January 31, 2024
When we look at the context for change, we many times just look internally at what we think needs to change for whatever reason and then set about making that happen. Rarely do we think about what is going on for the people within the organisation and just how ready they and the organisation itself are for the actual change and the disruptors that underly it. Are there the right people, systems, processes, etc in place to support the change or are there a number of elements that will hinder it? Not to mention the fact there will be a number of external elements that could and will also either help or hinder the change one way or another.
There are three big disruptors that leaders are facing right now: technology, UN sustainability goals and the social re-alignments and adjustments.
This is perhaps the biggest disruptor of our time because it is happening at such a speed of knots we sometimes struggle to keep up.
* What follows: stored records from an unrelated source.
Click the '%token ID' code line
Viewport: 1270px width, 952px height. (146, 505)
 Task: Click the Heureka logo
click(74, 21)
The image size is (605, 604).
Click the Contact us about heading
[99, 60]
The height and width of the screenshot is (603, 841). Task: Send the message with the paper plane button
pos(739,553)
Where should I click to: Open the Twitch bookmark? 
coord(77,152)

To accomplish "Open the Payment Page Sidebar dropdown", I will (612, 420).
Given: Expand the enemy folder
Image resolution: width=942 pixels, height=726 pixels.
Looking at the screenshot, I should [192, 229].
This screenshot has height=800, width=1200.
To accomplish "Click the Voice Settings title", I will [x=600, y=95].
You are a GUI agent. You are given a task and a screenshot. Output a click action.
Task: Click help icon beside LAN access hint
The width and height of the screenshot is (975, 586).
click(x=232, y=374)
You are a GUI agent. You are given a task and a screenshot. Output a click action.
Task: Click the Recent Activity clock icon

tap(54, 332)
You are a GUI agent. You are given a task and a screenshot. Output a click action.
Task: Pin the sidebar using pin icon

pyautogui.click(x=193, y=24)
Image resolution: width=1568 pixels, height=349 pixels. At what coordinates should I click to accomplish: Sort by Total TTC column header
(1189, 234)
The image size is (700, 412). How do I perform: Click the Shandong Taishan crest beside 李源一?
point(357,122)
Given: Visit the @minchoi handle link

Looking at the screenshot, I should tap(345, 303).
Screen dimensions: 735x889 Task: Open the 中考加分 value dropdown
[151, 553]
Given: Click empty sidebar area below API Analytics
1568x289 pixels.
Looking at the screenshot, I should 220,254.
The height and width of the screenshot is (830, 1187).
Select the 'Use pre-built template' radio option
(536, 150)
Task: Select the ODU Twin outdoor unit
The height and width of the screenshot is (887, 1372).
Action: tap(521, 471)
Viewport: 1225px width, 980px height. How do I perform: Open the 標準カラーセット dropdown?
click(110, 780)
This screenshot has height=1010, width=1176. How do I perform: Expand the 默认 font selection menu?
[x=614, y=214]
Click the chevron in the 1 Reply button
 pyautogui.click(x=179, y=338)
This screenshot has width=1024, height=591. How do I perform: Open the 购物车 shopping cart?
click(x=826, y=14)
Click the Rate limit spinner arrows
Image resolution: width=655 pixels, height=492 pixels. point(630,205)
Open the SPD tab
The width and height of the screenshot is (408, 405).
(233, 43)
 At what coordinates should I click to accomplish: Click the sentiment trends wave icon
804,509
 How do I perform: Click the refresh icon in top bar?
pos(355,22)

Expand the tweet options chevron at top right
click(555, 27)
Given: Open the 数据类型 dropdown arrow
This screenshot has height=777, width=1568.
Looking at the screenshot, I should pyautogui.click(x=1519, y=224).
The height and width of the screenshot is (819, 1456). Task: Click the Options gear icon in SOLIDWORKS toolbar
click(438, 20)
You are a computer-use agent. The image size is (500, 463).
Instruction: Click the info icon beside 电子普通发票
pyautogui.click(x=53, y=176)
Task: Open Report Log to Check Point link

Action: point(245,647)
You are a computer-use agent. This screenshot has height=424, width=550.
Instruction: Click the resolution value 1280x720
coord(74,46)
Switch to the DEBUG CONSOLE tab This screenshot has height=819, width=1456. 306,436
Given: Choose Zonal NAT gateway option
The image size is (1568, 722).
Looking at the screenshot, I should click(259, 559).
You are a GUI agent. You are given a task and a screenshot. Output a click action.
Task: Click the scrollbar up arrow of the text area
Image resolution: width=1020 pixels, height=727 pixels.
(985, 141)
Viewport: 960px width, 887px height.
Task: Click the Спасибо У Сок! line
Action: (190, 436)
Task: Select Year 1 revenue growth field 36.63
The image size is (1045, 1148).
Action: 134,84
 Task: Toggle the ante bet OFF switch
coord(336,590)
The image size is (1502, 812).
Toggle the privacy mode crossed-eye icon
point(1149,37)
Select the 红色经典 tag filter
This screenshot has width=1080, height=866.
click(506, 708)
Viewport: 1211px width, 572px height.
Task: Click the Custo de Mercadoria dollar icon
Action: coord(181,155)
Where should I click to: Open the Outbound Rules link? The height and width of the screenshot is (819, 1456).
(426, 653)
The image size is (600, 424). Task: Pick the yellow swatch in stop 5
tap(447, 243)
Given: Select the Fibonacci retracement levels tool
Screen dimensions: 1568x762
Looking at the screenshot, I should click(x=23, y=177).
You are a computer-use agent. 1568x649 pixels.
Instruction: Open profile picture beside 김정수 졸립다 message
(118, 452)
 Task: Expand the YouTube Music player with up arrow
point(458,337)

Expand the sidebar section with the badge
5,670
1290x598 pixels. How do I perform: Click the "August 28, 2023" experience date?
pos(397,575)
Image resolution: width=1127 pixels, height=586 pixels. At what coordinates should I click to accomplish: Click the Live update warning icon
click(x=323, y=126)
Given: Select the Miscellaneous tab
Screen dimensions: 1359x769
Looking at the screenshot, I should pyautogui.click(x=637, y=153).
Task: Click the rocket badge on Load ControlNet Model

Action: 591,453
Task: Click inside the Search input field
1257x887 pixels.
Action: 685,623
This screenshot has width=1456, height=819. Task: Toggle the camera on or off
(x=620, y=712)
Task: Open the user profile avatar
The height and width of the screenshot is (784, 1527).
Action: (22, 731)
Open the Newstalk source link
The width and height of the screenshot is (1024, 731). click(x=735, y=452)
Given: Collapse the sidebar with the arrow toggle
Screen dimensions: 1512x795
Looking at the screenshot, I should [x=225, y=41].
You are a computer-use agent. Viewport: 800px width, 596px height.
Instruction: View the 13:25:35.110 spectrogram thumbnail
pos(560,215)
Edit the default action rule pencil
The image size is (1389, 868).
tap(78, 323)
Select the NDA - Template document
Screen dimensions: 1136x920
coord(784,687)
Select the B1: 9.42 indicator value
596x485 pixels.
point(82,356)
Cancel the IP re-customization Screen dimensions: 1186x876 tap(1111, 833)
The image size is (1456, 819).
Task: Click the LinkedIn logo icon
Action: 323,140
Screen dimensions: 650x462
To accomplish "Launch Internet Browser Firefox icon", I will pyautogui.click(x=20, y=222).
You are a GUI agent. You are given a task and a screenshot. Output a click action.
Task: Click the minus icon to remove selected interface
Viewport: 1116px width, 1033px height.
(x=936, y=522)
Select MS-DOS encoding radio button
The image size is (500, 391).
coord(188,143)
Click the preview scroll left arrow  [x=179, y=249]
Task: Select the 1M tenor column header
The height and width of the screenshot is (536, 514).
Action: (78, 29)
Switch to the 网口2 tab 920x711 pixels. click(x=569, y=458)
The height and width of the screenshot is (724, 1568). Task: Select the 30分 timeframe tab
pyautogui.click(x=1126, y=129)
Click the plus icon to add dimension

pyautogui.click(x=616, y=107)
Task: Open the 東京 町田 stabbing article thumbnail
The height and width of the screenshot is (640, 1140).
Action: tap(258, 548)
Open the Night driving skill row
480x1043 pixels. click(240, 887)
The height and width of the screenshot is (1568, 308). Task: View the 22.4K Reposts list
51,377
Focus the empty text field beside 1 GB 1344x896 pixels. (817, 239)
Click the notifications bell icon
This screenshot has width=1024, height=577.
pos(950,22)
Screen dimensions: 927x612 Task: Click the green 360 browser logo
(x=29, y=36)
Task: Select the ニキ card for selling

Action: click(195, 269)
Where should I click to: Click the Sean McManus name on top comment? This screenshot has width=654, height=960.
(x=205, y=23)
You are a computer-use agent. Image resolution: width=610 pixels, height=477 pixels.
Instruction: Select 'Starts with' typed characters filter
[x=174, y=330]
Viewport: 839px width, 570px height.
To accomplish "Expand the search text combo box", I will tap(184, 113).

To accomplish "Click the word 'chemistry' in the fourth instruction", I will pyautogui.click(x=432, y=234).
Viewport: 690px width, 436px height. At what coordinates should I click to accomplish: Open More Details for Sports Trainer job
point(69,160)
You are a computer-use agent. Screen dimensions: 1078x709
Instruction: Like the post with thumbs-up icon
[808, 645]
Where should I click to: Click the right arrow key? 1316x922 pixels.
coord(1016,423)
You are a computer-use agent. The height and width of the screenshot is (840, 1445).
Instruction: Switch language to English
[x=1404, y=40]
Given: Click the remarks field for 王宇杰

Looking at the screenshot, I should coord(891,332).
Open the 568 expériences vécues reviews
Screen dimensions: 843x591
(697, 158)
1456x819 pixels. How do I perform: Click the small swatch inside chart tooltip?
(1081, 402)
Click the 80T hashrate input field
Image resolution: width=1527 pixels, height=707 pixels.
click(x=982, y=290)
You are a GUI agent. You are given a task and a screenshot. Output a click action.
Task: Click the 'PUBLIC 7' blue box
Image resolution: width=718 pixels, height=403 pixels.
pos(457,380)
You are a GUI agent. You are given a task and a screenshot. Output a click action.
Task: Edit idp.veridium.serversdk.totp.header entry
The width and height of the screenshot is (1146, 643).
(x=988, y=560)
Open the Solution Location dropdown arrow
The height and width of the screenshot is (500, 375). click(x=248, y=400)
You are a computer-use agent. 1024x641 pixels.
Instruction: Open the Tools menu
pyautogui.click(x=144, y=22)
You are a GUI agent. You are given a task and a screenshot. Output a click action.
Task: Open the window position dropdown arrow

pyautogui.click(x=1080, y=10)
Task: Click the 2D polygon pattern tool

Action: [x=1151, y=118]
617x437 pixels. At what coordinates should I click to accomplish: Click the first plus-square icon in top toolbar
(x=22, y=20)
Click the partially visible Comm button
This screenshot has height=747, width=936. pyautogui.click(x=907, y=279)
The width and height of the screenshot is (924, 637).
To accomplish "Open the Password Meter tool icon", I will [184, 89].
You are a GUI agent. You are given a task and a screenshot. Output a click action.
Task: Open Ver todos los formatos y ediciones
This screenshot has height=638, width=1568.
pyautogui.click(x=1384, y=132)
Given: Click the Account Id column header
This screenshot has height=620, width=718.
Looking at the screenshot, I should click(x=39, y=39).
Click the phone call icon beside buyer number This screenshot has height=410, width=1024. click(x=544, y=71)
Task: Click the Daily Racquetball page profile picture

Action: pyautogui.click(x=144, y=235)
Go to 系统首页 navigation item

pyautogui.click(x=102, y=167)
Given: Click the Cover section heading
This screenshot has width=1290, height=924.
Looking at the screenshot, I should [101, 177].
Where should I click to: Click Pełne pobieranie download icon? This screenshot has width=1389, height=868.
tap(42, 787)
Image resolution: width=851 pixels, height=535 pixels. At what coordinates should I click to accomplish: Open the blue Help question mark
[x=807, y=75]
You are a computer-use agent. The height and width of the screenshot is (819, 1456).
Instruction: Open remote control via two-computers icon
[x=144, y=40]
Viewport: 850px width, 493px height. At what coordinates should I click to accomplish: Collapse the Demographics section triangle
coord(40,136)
AI is no longer far away in the future – it is here, now and is already starting to have a great impact on a variety of professions and hence professional lives. It is true that a great deal of jobs will no longer exist, but it is also true that a great many jobs will be created as a result of AI. 60 percent of the current jobs in the NHS, did not exist when it started in the 1950s. However, the big challenge is that we don’t have the luxury of a generation to get use to the transformation. Instead of 70 years of evolutionary change, we will have 7 years and that is a lot for anyone to deal with, much less lead and manage.
Therefore it is critically important that as leaders we focus our attention to our people, their mental and physical health and well being will make all the difference to our productivity rates during this catapult of change. We will need to be creative, think more about horizontal development and take a bigger picture perspective that goes beyond just the numbers game in an organisation.
UN Sustainability Goals
The idea of an organisation stating a priority around sustainability has been around for a couple of decades, but the outlining of the 17 specific areas by the UN has called out elements that organisations, I would argue, previously ignored – not necessarily because they did not care, but more because they envisaged bigger priorities at the time. But now that is no longer possible. As a result, organisations are having to review how they operate and function beyond the element of having recycling bins. They have to review their supply chains, their energy usage and where that comes from and how, working practices to ensure there is no poverty and there is gender equality, etc. But to make this all happen, there needs to be more than just new policies generated. It will require the consensus and cooperation of the people across the whole organisation at all levels to ACT and that is a different kettle of fish. It requires pro-activity, planning, and in many cases, re-creating strategies and processes.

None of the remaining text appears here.